I write as one of the many thousands of hopeful romance junkies trying to get their first romance novel published. Whether you have written a daring contemporary, a sinister paranormal, a sweet inspirational, or a torrid historical, you have probably been nursing an abnormally voracious reading habit for some time and, after having read all the smut and trash that's out there, figured that hey, you can write a romance - one that is five times more daring or torrid than the contemporary or historical you just read. And so your romance novel - your pride and joy, your baby, your blood, sweat, and tears, your reason for living - is born.
After the messy, complicated process of novel-birthing is through, you draft a query letter and humbly email it to 324 agents in the hope that they, too, will recognize that your romance is indeed five times more sinister than the last paranormal they read. You wait, you hope, you pray, all the while fantasizing about the yacht you're going to buy with your seven-figure advance and what color kilt Fabio is going to be wearing on the cover of your bestseller.

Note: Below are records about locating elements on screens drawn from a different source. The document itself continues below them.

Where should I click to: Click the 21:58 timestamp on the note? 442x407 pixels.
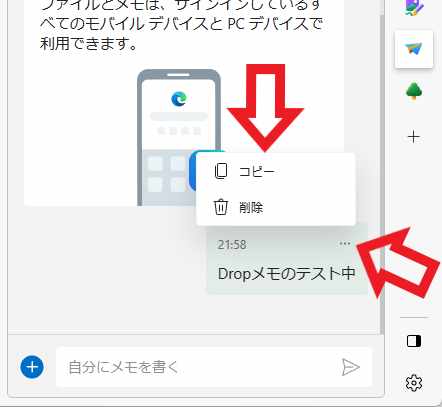pyautogui.click(x=232, y=245)
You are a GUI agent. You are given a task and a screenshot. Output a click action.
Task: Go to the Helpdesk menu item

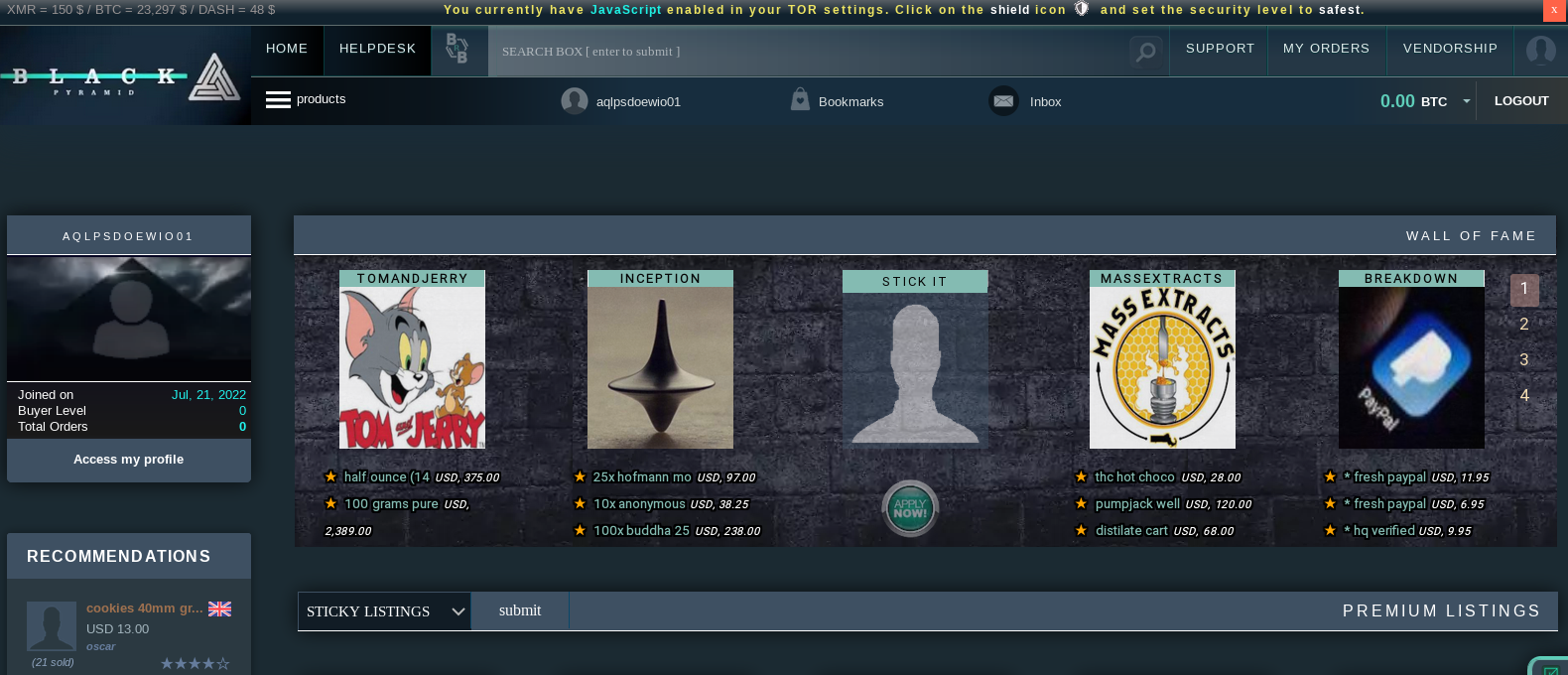pyautogui.click(x=377, y=49)
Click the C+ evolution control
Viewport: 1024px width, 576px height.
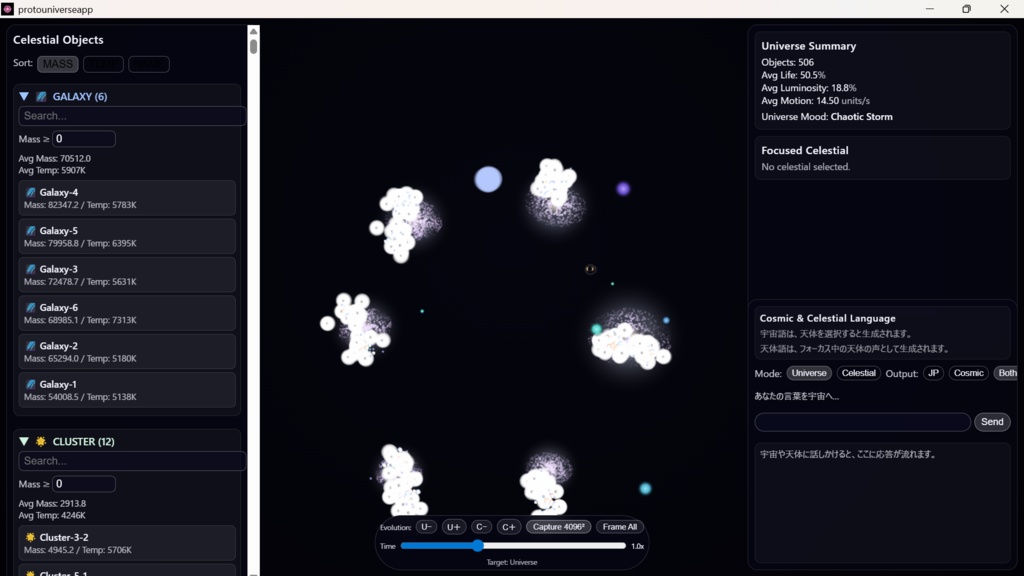[x=509, y=526]
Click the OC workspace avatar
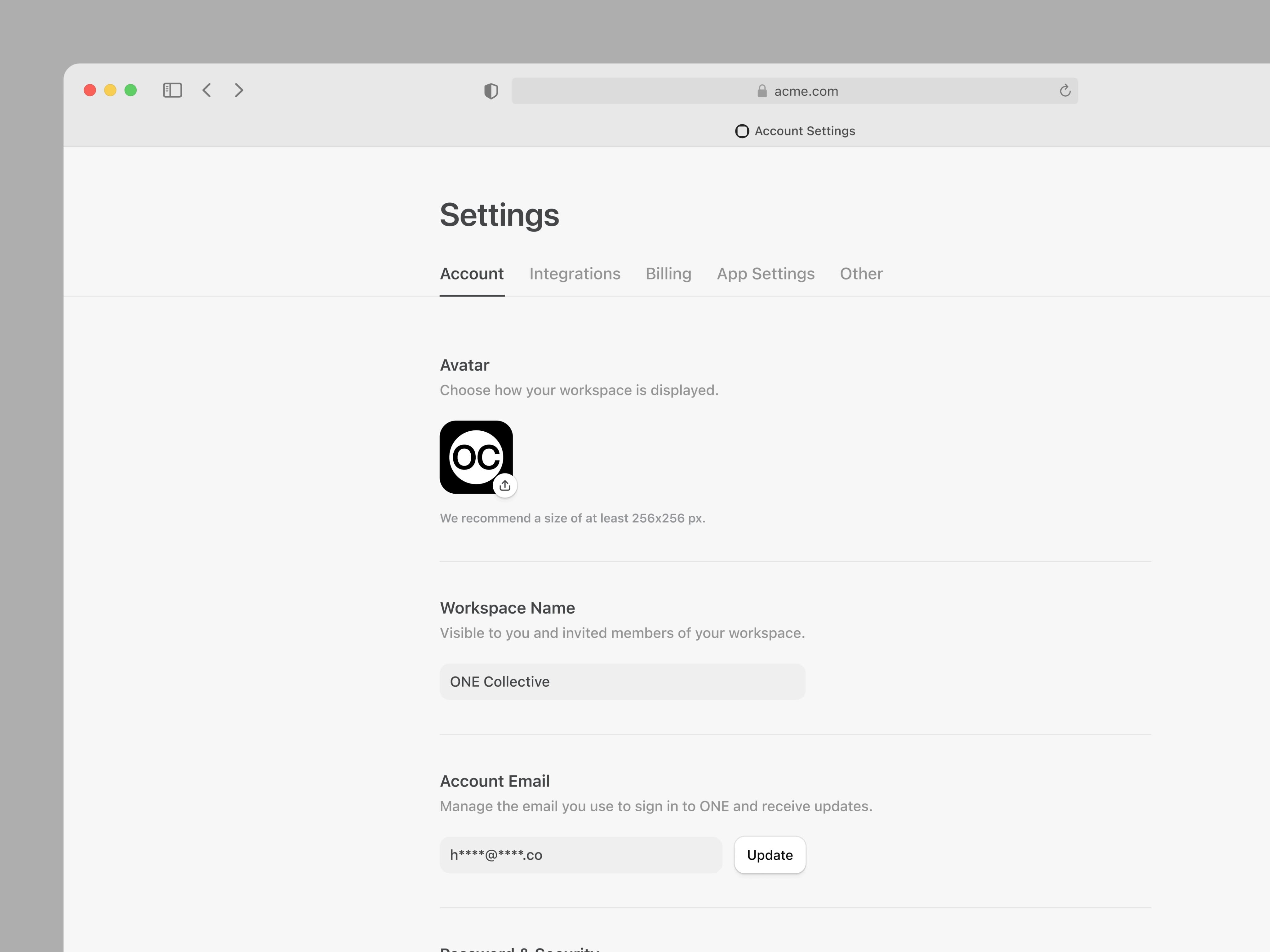 click(x=477, y=457)
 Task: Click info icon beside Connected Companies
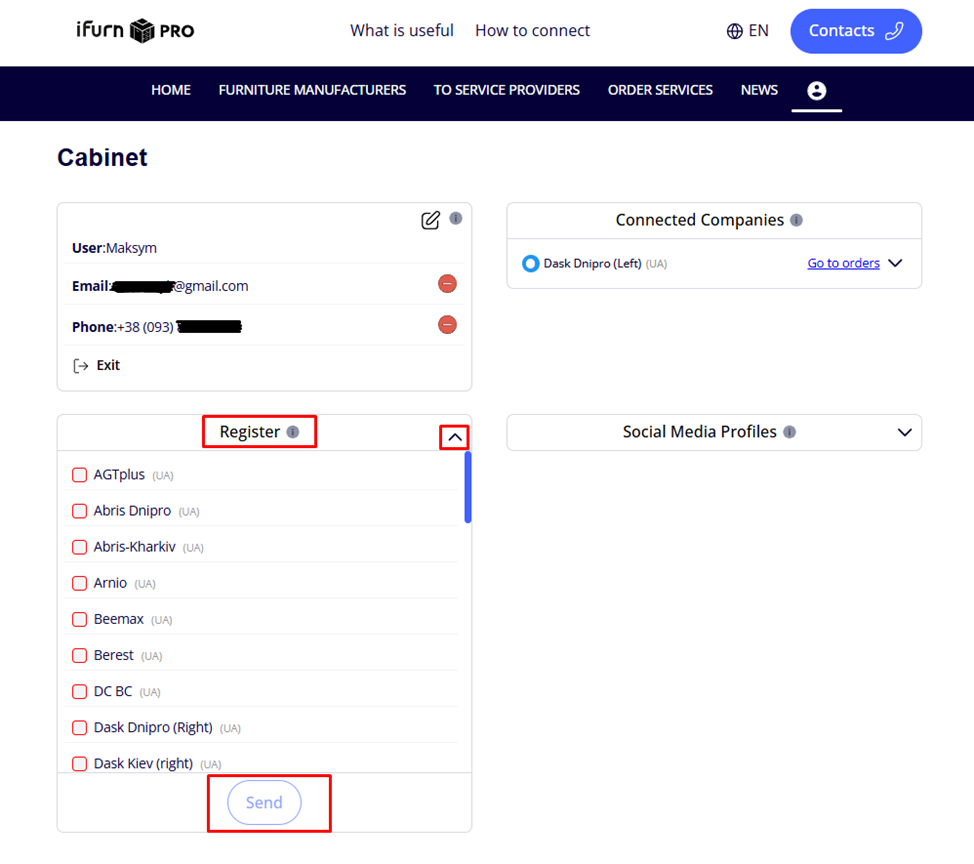[x=796, y=220]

And then comes the first rejection. Something along the lines of: "Dear Miss Peterson: I just didn't fall in love with the writing here." You are crushed and yet are surprised by the prick of tears as you read the REJECT email over and over. Wait a second, you think - I am a twenty-something (or thirty- or forty or hell, even eighty-something) man/woman with a well established career in (said profession). How can one agent's rejection make me sob like a five year old who fell off the monkey bars?
So you keep the faith. That is, until 323 more REJECTS arrive in your inbox. Some hurt more than others, and although you console yourself with wise words from Stephen King and Stephanie Meyer (yes, even she was rejected by several agents!), you start to think - well, what was I thinking? Perhaps my inspirational romance really isn't so sweet. Maybe I'm not such a great writer after all. I should probably just schlep back to the 9 to 5 job I so desperately hate because I am never, ever going to see my name in literary lights.
Well, fellow Fabio-lovers, I am right there in that sinking boat with you. And that's why I decided to write this blog - keeping the faith on your own is an arduous, but not totally impossible, task, and I figure a little commiseration might help. As the wise Nora Roberts once said, "If you don't ask, the answer is always no. If you don't step forward, you're always in the same place." I write in the small tiny hope that we all keep asking, querying, writing, even if the answer is inevitably no.
It only takes one yes from one agent to jump start your career as a romance novelist. One yes to make all your Fabio dreams come true. But the answer, of course, begs the question. So ask away!